Start of MATERIAL SUPPLIED

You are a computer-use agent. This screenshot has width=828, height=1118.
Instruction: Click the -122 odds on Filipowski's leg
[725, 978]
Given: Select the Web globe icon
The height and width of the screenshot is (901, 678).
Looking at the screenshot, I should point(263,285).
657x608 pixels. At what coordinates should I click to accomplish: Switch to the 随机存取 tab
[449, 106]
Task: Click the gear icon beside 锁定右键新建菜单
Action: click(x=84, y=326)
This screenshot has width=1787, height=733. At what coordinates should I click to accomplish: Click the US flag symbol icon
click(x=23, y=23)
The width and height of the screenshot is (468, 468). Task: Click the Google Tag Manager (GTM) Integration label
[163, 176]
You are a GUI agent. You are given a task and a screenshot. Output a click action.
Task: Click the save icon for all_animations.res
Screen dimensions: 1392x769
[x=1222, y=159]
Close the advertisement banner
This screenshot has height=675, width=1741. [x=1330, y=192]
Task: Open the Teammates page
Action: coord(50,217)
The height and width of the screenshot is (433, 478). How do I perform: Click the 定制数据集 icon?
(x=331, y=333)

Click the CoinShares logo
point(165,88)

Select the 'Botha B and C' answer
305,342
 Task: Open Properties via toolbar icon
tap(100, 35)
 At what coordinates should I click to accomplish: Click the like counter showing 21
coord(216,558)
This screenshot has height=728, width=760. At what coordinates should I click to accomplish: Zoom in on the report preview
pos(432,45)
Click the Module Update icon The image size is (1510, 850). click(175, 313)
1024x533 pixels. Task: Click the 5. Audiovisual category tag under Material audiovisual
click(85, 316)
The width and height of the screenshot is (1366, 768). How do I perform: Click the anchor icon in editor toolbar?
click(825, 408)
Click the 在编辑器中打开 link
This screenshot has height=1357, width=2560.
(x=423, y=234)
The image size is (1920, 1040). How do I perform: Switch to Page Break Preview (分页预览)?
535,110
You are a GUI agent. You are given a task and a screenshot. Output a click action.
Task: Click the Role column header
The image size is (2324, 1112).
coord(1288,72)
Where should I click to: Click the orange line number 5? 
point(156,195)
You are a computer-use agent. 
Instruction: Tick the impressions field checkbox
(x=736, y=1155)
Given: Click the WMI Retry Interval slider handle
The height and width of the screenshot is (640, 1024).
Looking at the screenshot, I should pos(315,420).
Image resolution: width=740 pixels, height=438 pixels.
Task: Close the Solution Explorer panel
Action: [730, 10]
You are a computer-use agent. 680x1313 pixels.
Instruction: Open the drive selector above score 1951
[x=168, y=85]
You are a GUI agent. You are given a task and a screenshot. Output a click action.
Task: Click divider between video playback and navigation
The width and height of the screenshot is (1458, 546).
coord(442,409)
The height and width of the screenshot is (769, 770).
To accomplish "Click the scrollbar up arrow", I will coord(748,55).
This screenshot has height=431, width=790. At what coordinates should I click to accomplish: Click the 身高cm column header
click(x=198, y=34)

End of MATERIAL SUPPLIED

GOAL OF THE EXERCISE.
Repeat the records from the line containing "657x608 pixels. At" through the line containing "Action: coord(50,217)", keeping every line unchanged.

EXERCISE RESULT.
657x608 pixels. At what coordinates should I click to accomplish: Switch to the 随机存取 tab
[449, 106]
Task: Click the gear icon beside 锁定右键新建菜单
Action: click(x=84, y=326)
This screenshot has width=1787, height=733. At what coordinates should I click to accomplish: Click the US flag symbol icon
click(x=23, y=23)
The width and height of the screenshot is (468, 468). Task: Click the Google Tag Manager (GTM) Integration label
[163, 176]
You are a GUI agent. You are given a task and a screenshot. Output a click action.
Task: Click the save icon for all_animations.res
Screen dimensions: 1392x769
[x=1222, y=159]
Close the advertisement banner
This screenshot has height=675, width=1741. [x=1330, y=192]
Task: Open the Teammates page
Action: coord(50,217)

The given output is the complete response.